=== SUPPLIED TEXT ===
Scotland Slowly Pillaging, Puffins & Professors

By Keith Edwards

“Please pillage responsibly,” urges the drinks coaster under my Viking-inspired Kirkjuvagr gin in the Orkney Distillery in the lovely Scottish town of Kirkwall.

On Adventure Canada’s “Scotland Slowly Cruise,” I did just that. I plundered photographs and captured new memories. I hiked over little-visited islands—some thriving, but many long-abandoned to brazen colonies of puffins, gannets, wild sheep and the lonely ghosts
of crofters, fisherman and fowlers.

This is a deeper Scotland. Not the romantic branding we’re familiar with that gives us the Scottish Highlands, with tartan-clad, whisky-guzzling Rob Roys, craggy mountains and skirling bagpipes. This is the Scotland of Neolithic and Bronze Age sites, of Celts and Vikings; of long-ago islanders barely able to scratch out a living by harvesting sea birds or fishing in treacherously icy seas. It’s also a part the country whose emigrants contributed so much to a young Canada.

A wealth of talent

Like the Adventure Canada “Greenland & Labrador Cruise” I took five years ago (in a smaller, less well-appointed vessel), this is a voyage of intellectual and experiential discovery. From hilarious professional storyteller Ted Muir (“Some of them are even true,” he tells me) to erudite professors of botany, ornithology and geology, plus a scientist from the World Wildlife Fund, there’s talent on board. And to ensure we capture enough great memories, there’s also a pro photographer to dispense advice and loan out high-end cameras.

=== RECORDED INFORMATION ===
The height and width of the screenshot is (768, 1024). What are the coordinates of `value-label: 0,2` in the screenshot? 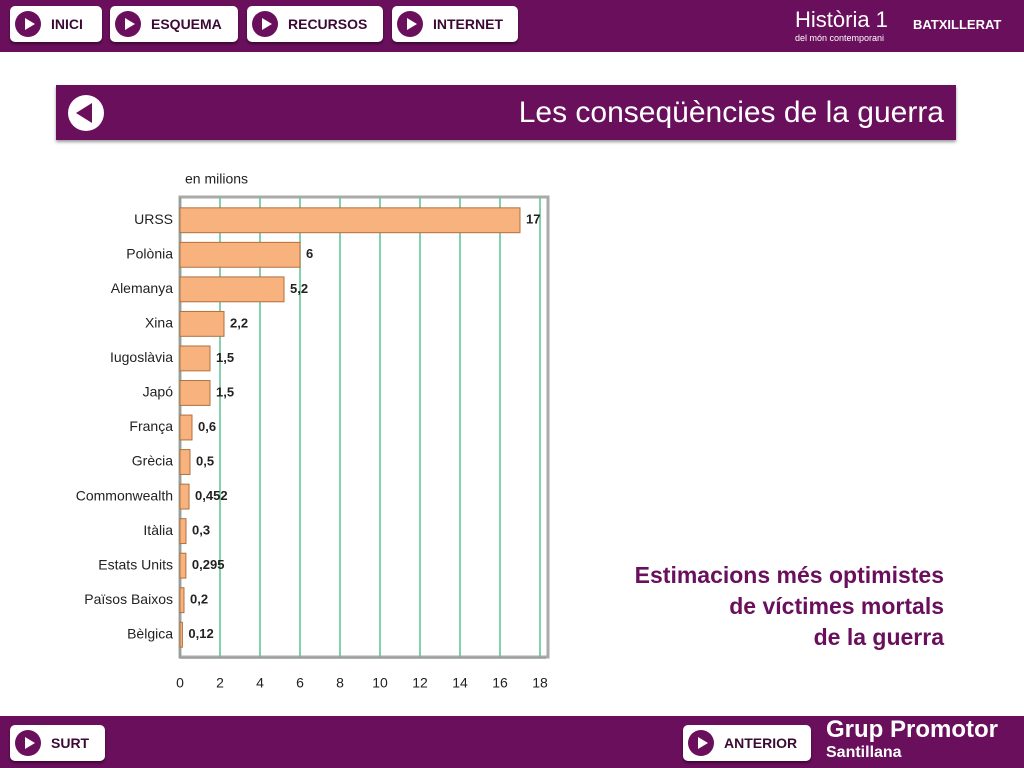 It's located at (199, 600).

=== WORK TASK ===
Decide whether each statement agrees with the Scotland cruise article, answering yes or no and quoting the deciding words from it: 1. The gin the writer drinks at the Orkney Distillery is inspired by Vikings. 2. The writer's earlier Greenland & Labrador cruise used a larger vessel than this one. 3. The photographer on board lends out cameras.

=== PROBLEM SOLUTION ===
1. Yes: "my Viking-inspired Kirkjuvagr gin in the Orkney Distillery"
2. No: "in a smaller, less well-appointed vessel"
3. Yes: "loan out high-end cameras"